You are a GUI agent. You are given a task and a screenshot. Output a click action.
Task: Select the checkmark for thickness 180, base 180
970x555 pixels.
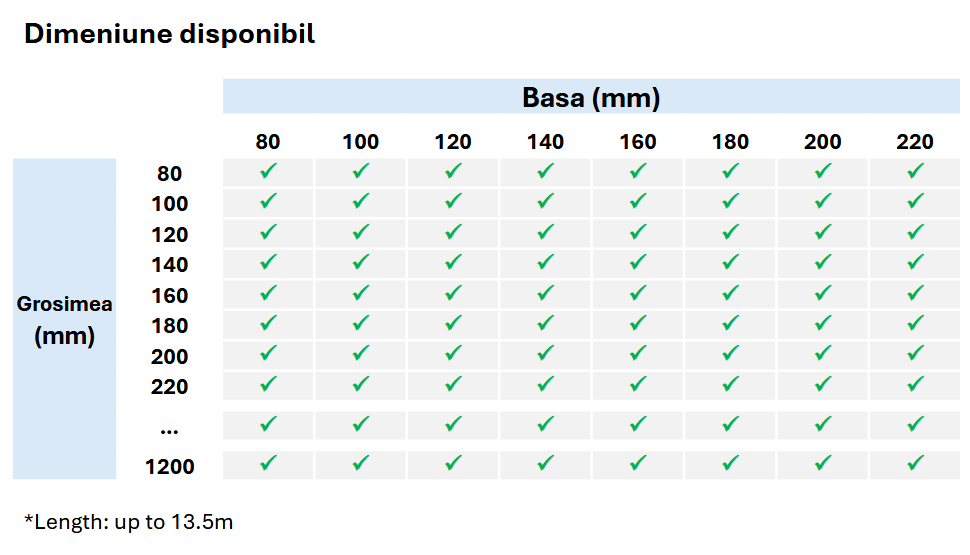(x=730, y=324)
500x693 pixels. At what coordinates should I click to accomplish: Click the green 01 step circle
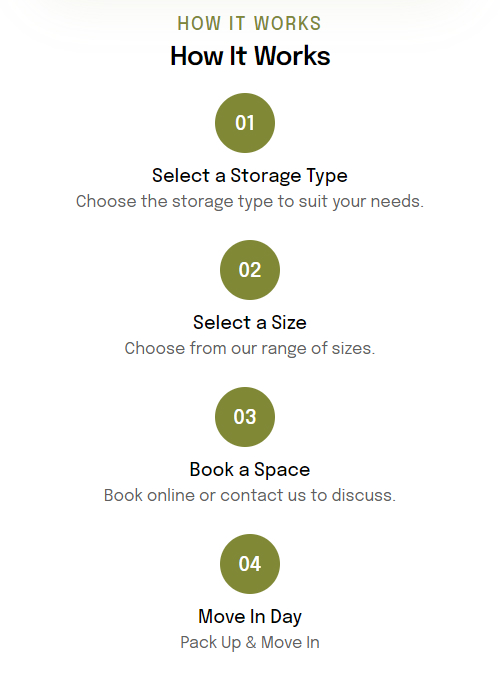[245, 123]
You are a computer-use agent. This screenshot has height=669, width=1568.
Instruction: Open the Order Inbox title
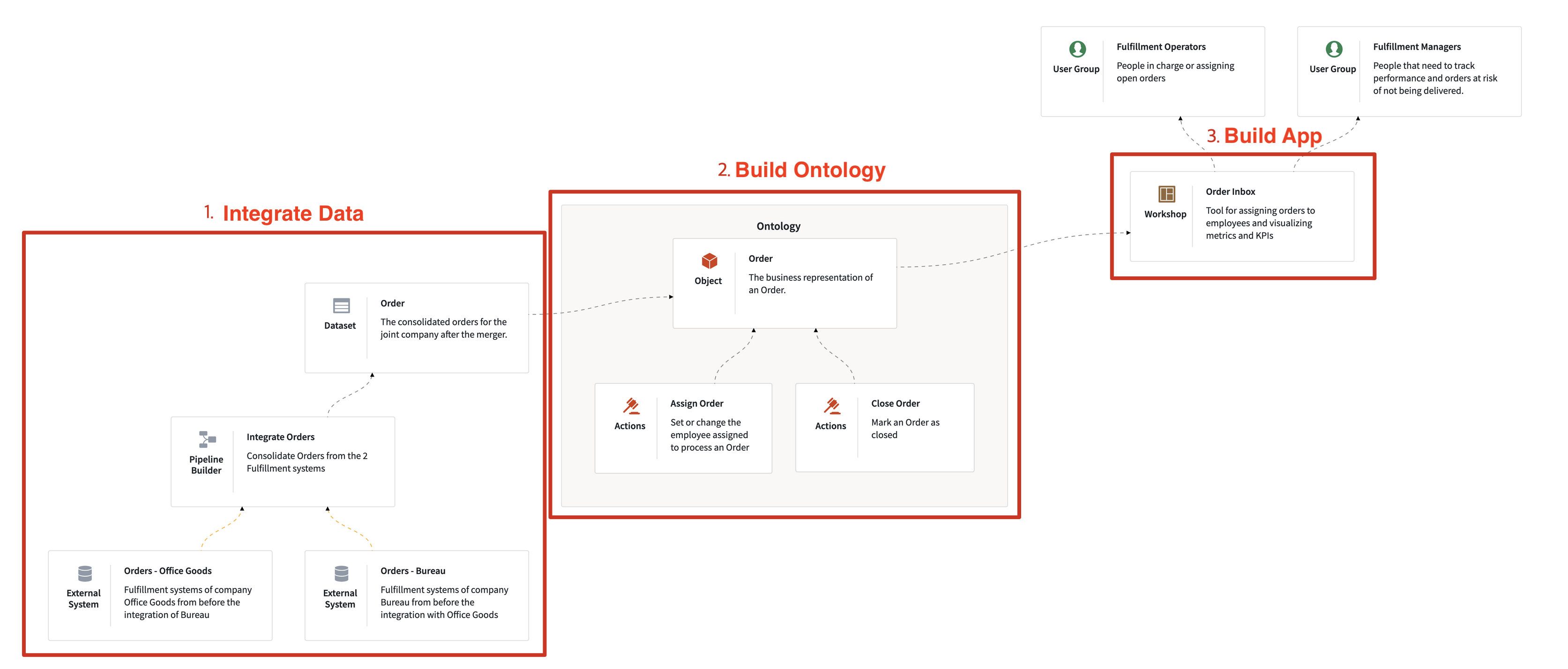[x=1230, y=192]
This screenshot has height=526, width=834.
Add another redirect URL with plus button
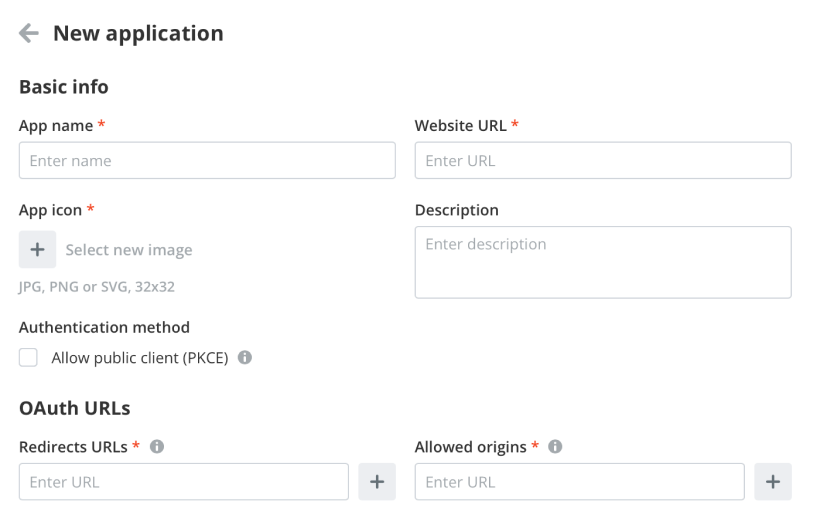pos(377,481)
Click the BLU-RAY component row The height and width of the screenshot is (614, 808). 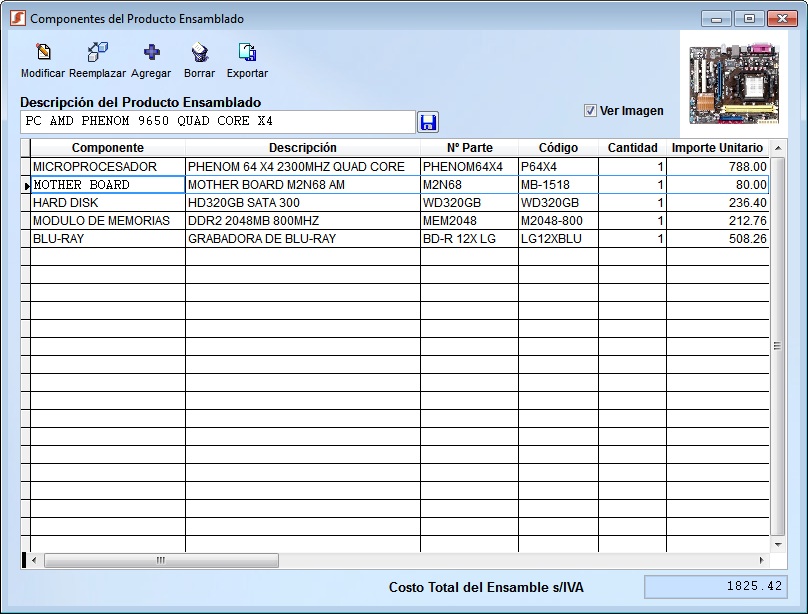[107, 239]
-------
What you are asked to do
Count the lines in the data above that contain the string "agent", and reply with only that number.

Solution below
2